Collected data
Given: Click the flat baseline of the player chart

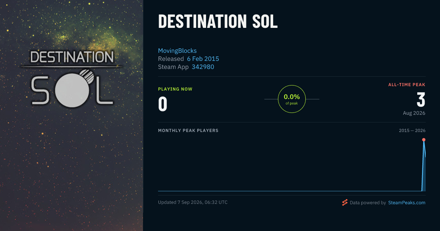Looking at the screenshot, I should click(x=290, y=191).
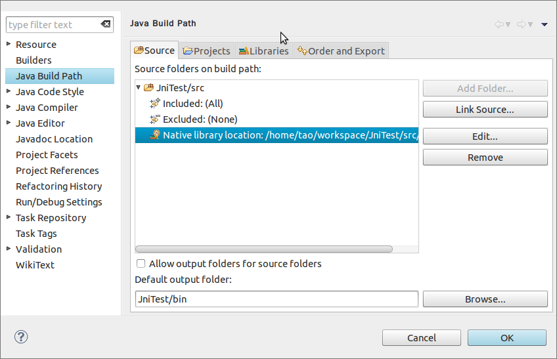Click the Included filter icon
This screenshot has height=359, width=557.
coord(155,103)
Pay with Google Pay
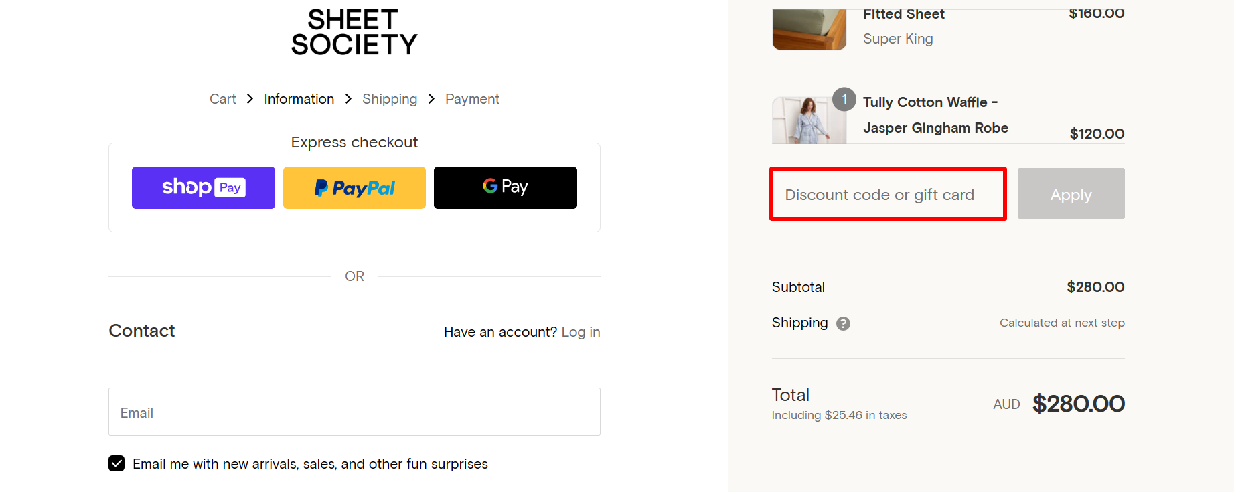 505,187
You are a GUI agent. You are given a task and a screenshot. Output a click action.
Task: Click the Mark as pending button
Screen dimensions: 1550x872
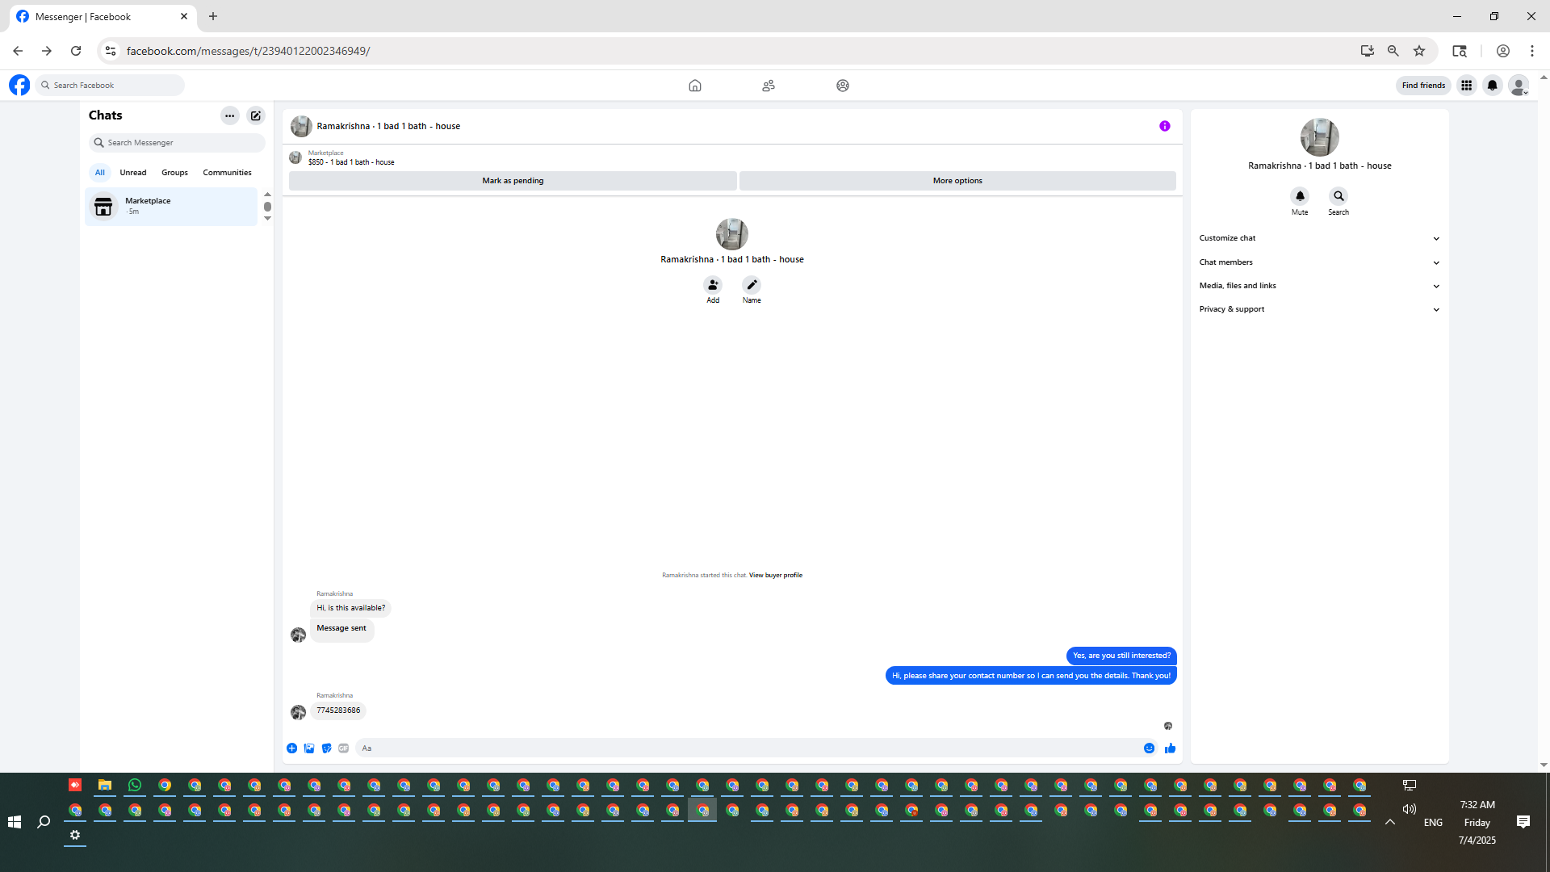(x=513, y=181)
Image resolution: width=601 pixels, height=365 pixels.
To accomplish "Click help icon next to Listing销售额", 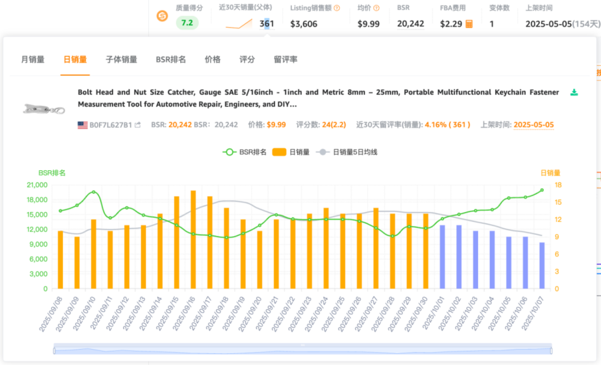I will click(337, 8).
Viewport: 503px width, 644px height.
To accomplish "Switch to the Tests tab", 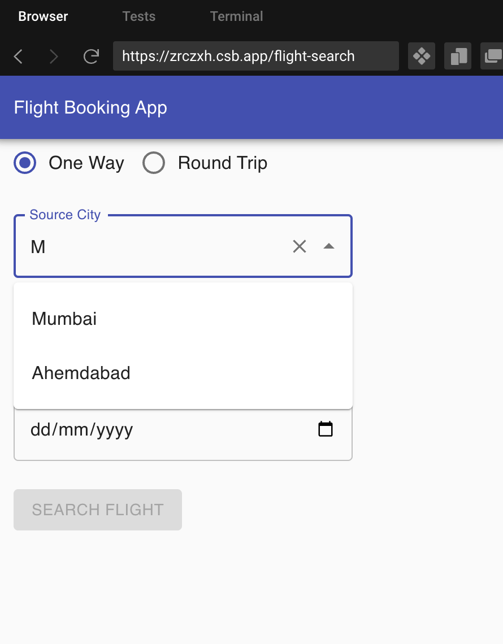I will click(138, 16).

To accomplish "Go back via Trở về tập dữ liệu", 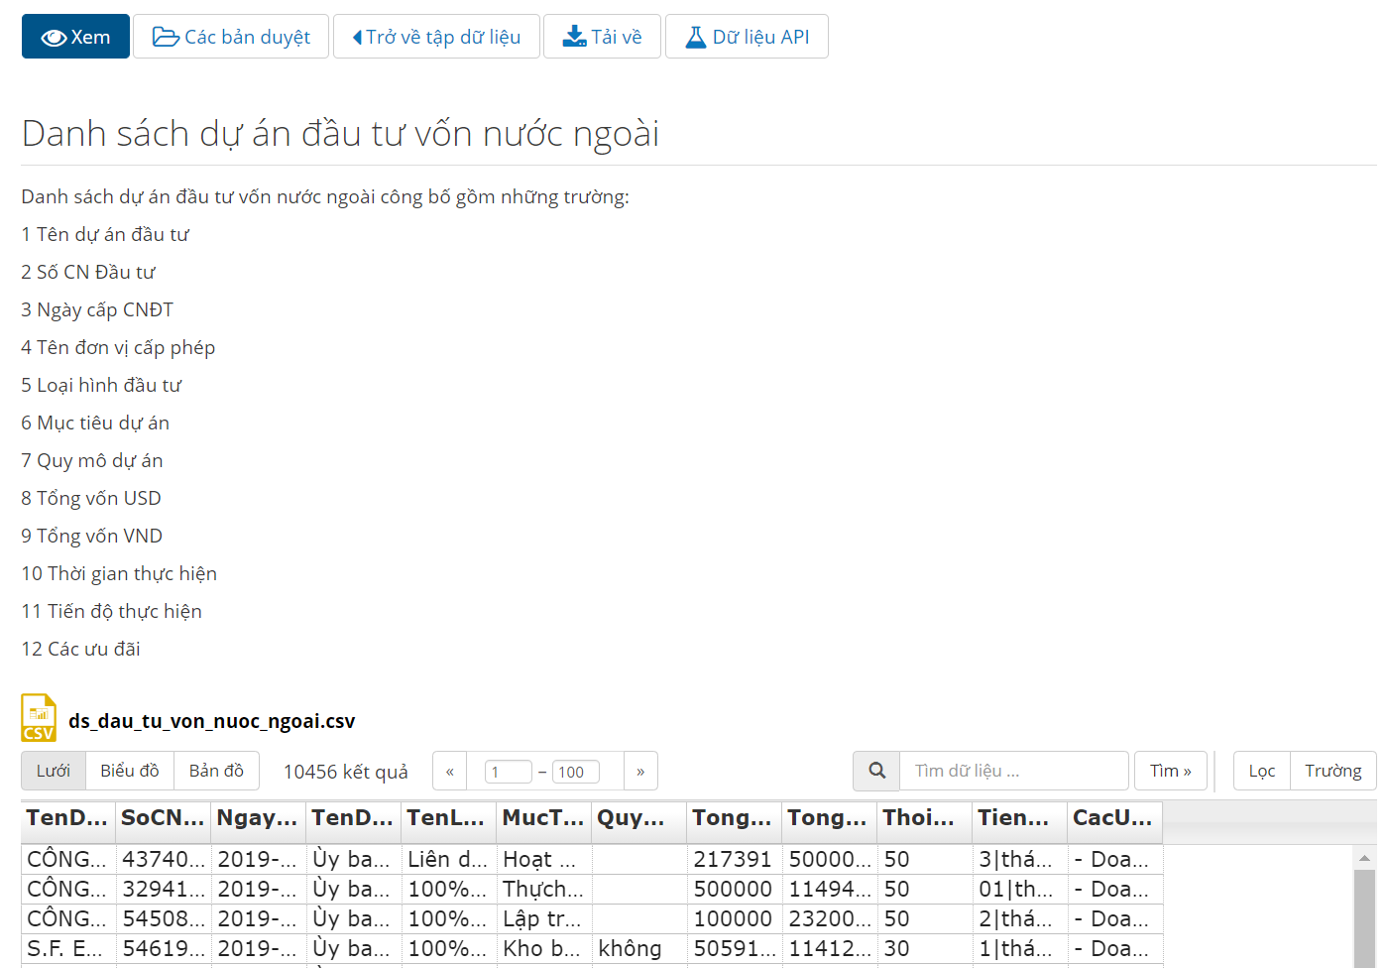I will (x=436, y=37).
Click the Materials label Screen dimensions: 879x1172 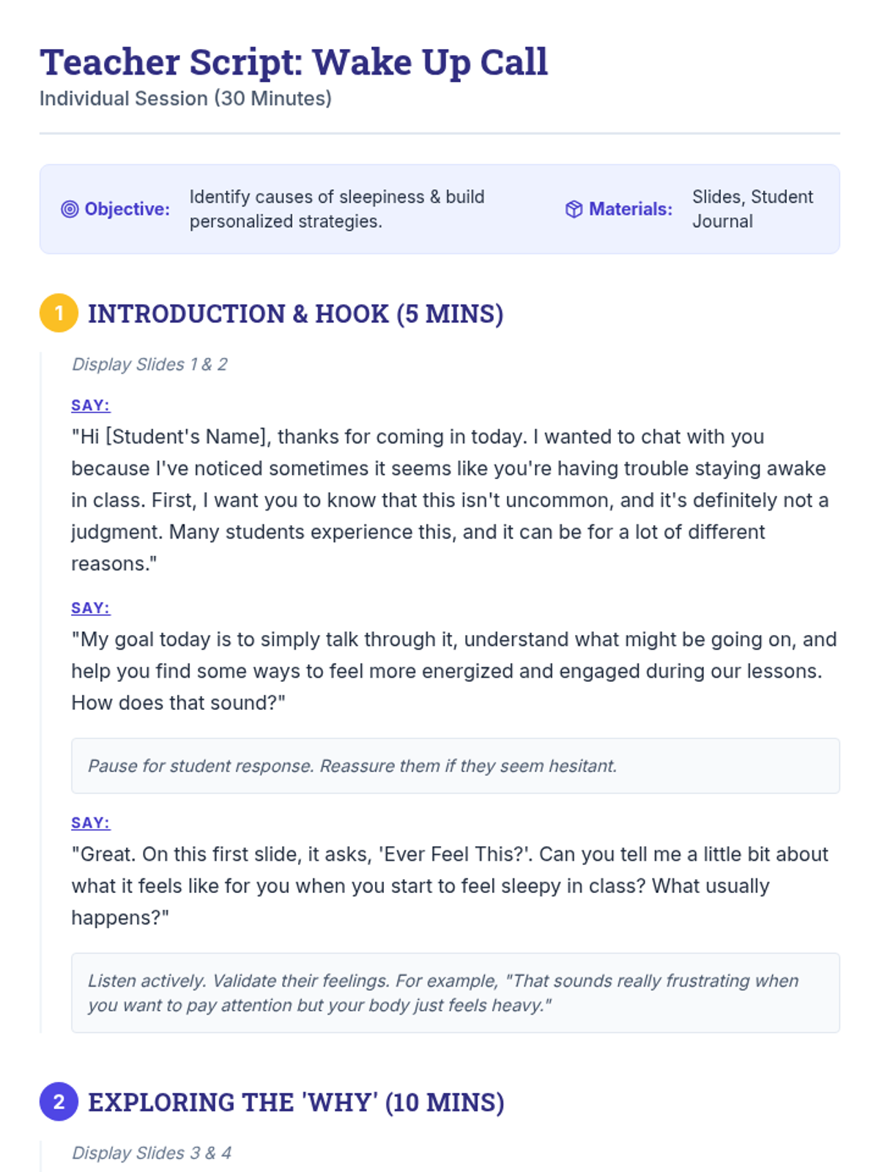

* [TASK STATEMENT] Count the lines of the records above that contain the string "width", treating uppercase and lowercase as different, and give only the number.

* [THE SOLUTION] 3